What is people-centred care?
One important angle of people-centred care is the focus on the overall wellbeing, choices, convenience and safety of the individual patient. Thus, it takes account of the social and personal circumstances of the person, not just the immediate requirements of medical treatment.
People-centred care (often interchangeably referred to as ‘patient-centred care’ or a ‘patient-centred approach’) aims to ensure that the delivery of care is as close and as conveniently available to the individual as is safe and cost–effective. It considers the patient to be the central figure in the continuum of care. It also means understanding the motivations of each patient and providing them with education and counseling tailored to their circumstances, all within the context of local social, structural and cultural factors.
Ambulatory care refers to treatment and care outside hospitals. In most cases people-centred care is linked to effective ambulatory models that represent the key cornerstone of care, and which support treatment at outpatient facilities and at home and take into account the social and economic vulnerabilities of the person. Such models often depend on supplementing the work of medical staff with active involvement by civil society and patient networks to give direct support to individual patients.

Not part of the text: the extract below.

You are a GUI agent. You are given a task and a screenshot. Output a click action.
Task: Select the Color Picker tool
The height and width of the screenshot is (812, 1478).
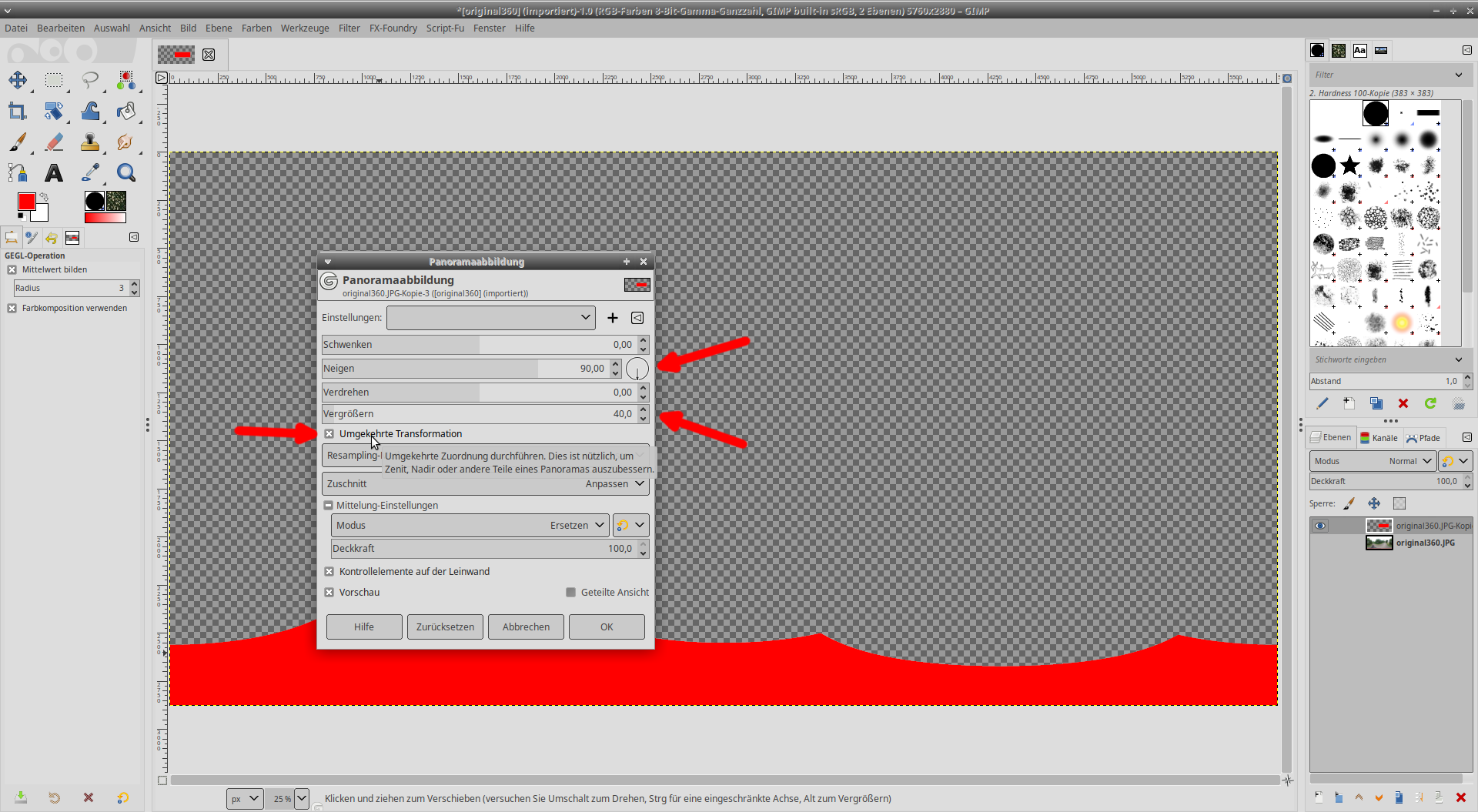coord(90,173)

In TB, given that patients become non-infectious rapidly, for example, most often within two weeks of starting effective treatment, even in cases of multi-drug resistance, most individuals could be treated predominantly, if not solely, in ambulatory care.
People-centred care, however, is not limited to ambulatory models of care. There are potential health complications for any TB patient that can make hospitalisation necessary; such as some with multi-drug resistant disease or complex cases.
TB Coalition. (2017). Moving to People-Centred Care: Achieving better TB outcomes.